Our study reflects a single medical school experience and therefore precludes generalisation of findings. Nevertheless, this study contributes significantly to prior research on clerkship assessment. It confirms previous national and international medical school reports that performance on the NBME-IM examination likely represents an aggregation of medical knowledge across the medical curriculum and does not necessarily correlate to the extent of learning derived from direct patient care [8, 11, 15, 22]. The study finding also raises concerns about the validity of evidence for the interpretations based on the numeric scores of the NBME examinations regarding student academic achievements [23]. In general, caution is required in using NBME examinations as a clerkship summative assessment tool, and future research should extend to understand the value of NBME examinations as a formative assessment to guide student learning needs.

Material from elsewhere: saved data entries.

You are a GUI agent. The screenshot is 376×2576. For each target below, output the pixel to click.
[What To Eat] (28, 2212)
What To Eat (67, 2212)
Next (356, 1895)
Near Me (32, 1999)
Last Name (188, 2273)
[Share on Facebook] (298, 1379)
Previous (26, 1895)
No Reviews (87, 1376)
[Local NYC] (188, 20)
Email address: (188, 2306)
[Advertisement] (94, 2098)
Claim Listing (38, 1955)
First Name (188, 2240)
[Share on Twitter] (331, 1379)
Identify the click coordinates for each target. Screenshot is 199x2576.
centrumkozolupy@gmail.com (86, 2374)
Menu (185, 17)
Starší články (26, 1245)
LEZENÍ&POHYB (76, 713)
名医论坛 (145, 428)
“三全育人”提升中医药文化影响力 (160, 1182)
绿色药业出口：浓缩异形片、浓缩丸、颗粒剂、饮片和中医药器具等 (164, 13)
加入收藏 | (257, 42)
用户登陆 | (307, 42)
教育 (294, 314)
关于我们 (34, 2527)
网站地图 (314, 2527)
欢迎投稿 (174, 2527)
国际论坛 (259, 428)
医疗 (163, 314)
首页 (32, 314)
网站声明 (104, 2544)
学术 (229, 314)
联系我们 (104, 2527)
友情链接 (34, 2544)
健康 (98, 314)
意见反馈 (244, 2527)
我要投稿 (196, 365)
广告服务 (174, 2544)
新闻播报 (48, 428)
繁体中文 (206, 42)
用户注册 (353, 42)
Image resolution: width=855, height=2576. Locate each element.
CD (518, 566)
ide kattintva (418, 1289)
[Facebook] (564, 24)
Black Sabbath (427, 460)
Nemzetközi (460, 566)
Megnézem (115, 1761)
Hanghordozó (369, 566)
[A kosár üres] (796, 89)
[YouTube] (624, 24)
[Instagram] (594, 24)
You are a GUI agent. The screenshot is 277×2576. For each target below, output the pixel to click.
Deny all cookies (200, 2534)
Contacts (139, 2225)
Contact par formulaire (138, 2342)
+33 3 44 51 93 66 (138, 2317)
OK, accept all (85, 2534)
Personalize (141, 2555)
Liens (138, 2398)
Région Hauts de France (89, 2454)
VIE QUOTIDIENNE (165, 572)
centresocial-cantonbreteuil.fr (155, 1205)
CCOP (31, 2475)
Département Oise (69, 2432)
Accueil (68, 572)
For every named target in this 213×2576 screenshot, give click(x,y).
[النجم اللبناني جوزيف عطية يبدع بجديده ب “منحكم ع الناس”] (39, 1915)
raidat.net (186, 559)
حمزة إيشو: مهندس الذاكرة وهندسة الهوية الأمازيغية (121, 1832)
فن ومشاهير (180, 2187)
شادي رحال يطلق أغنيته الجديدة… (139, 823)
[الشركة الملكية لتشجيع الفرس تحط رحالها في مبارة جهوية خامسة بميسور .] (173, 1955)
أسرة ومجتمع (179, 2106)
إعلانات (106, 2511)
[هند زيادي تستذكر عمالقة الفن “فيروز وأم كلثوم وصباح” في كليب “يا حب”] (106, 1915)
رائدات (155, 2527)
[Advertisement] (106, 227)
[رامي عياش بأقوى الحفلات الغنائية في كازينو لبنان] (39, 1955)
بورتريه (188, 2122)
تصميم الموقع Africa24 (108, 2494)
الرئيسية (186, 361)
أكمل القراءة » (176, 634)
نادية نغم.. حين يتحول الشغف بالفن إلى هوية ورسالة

Repeated NBME subject examinations may benefit students most in need for feedback to improve their medical knowledge during clerkship.

Conclusions

In our context, performance on the NBME-IM examination did not change significantly with repeat administrations during 2 years of clinical clerkship training. Medical educators need to consider using the NBME-IM as formative clerkship assessments with minimal weight in the final clerkship grades, if any.